:: Selected text ::
We live in a world where the presence of goodness and evil are largely ignored even by Christians. We are starting to see the true manifestation of evil in the laws that are being passed and the exploitation of the weakest among us. The question we must ask is can we teach our children in this generation to love God’s laws, pursue His goodness and to acknowledge the glory of Truth that is outside of ourselves? Or are we doomed to the relativism of the day? You do you. Have your truth and I’ll have mine and I won’t impose my values on my children. These ideas are wrong because they are rooted in self. We want to be rooted in the Wisdom of God which begins with the Fear of the Lord. Why? So that we can grow to our full stature and not remain immature. As Christians we have a duty to God to raise our children in the fear and admonition of the Lord.
“Admonition” means instruction. We are to instruct our children and not leave them to themselves. For this is right.

:: Provided information ::
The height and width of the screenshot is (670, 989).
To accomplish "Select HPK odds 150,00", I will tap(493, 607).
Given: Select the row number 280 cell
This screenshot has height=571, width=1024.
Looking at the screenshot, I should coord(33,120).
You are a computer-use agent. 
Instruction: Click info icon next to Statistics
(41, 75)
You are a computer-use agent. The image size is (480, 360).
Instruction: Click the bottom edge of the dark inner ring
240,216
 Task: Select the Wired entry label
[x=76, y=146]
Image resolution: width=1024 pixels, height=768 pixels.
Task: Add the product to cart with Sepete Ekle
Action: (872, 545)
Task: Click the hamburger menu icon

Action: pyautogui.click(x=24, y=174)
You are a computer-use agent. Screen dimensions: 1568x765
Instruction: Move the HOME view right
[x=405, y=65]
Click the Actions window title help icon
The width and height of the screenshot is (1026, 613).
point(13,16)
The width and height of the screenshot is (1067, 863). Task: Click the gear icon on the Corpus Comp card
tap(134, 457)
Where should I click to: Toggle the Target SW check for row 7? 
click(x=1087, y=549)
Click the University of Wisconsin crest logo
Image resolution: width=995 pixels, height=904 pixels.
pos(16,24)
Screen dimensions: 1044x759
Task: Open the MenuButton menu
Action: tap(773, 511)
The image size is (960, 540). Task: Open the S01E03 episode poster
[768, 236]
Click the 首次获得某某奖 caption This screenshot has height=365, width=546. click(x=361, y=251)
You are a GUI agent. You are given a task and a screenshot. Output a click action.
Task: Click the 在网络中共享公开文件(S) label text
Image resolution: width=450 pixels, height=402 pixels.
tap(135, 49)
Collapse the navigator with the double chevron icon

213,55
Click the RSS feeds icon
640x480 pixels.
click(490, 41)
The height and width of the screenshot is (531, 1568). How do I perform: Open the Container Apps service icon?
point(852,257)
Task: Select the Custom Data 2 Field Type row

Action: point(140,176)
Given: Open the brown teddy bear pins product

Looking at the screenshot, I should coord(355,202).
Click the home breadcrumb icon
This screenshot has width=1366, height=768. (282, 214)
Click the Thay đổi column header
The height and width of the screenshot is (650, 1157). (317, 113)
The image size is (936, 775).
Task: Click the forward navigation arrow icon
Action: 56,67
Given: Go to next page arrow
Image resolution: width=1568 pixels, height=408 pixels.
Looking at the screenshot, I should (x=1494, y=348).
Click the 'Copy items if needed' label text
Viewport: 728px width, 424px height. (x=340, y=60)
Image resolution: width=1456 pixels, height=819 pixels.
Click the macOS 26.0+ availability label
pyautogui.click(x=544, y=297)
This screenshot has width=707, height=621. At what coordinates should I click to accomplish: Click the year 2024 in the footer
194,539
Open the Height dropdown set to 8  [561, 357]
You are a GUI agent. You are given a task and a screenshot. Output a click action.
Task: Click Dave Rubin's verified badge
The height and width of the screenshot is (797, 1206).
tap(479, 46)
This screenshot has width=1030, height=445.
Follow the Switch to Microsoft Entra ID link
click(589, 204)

:: Short problem ::
How would you put this sentence from the passage on raising children into Spanish: "We are to instruct our children and not leave them to themselves."

:: Solution to the problem ::
Hemos de instruir a nuestros hijos y no dejarlos a su suerte.